Unshackled from the Mahact’s mandate of loyalty, the Titans began to seek out their kin before gathering at the great Dyson sphere they had built. They easily overcame the Mahact defenses on the great sphere before calling it Elysium and summoning all other Titans to join them.

The Titans of Ul Today

The biomechanical Titans had long had a love of other living things, and now that they were free from the Mahact’s rule, they demonstrated this by transforming Elysium into a lush garden world. Harnessing the energy and gravity of the singularity, they seeded myriad biomes across the barren metal surface, blending their towns and cities seamlessly with the surrounding landscape in a hodgepodge of metal, stone, and vegetation.

This love of living things extends to their own kind. Each new Titan born is a cause for long celebrations. Titans begin life at just under three meters tall, and as they age, they continuously expand and grow. The largest Titans are so tall that they can be mistaken for buildings when silhouetted against the sky.

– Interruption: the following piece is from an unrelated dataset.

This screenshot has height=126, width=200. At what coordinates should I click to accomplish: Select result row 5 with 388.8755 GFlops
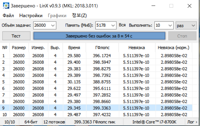pos(96,82)
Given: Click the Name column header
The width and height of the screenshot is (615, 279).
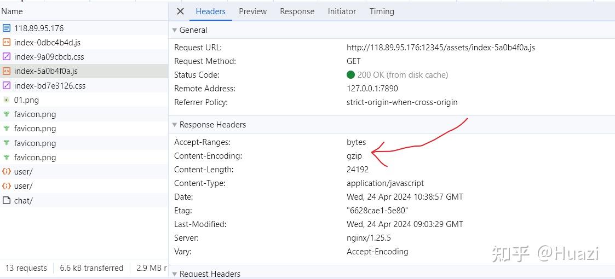Looking at the screenshot, I should (12, 11).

It is fortunate, then, that Elysium is so massive, with the surface area of ten thousand other planets. The eldest Titan, the Ul, is so massive they eclipse even the largest skyscrapers of their capital city, Transcendence; the Ul simply stands motionless in the heart of the city as they hold discourse on the issues confronting their people, other Titans waiting patiently for their turn to discuss key matters with their leader.

Titans as a people have a great preference for order, organization, and hierarchy—a remnant of their creation as programmable machines. The Ul’s word is sacred, disseminated down through the comms networks and brought into being by all Titans. The Titans are not martinets; orders often take the form of broad directives rather than specific commands. As evidence of their independent thought, the Titans have taken a fancy to creating art. Continent-sized murals meant to be viewed from space are a specialty; Titans reshape entire tectonic plates and carve out symbols using forests and river systems. Such art is often fractal in nature; a tiny observer on the ground would be able to see the whole in its parts, microscopically fashioned using nano-instruments. Titan art is now considered one of the great wonders of the galaxy.

In addition to cultivating Elysium and continuing their own development as a culture, the Titans have been sending out envoys to the other Great Civilizations. The Titans' respect and love for sentient life has helped overcome initial distrust of the Mahact-employed creations, and the Titans have been making significant inroads by sending out their younger and thus smaller members as ambassadors. Titan spaceflight is something to behold: individual Titans self-propel using boosters installed in their bodies, often in the feet and hands. Their ships are merely large shells that their Titan pilots don like clothing or, in the case of their larger capital ships, are encased in.

Goals of the Titans of Ul

It wasn’t long before trading vessels descended on Elysium, holds bursting with rare minerals and exotic plant and animal life that the Titans lovingly fashioned customized biomes for. In exchange, the Titans offered wondrous devices from the Mahact times, or their own expertise in geoforming, orbital construction, and terraforming to help other species bring life to worlds where there was previously none. Indeed, the Titans often seek out opportunities to help rebuild and terraform the many war-torn worlds across the galaxy.

The Titans also scour the galaxy for any of their kin who may still slumber beneath the surfaces of countless worlds, buried too deep for the wake codes to rouse, or damaged somehow. Sometimes a search ends in tragedy, a Titan too damaged by scavengers or the elements. But more often than not, the Titans rejoice as a new member of their kind wakes to a galaxy more benevolent and generous than the one they remember.

The Titans have another, even more ambitious goal, though it is known only to the elder members of the species. As an artificial world, Elysium has many of the same systems that were used in the Titans’ creation. The Ul and their close confidants wonder if their world could be awoken, and become the greatest Titan of all.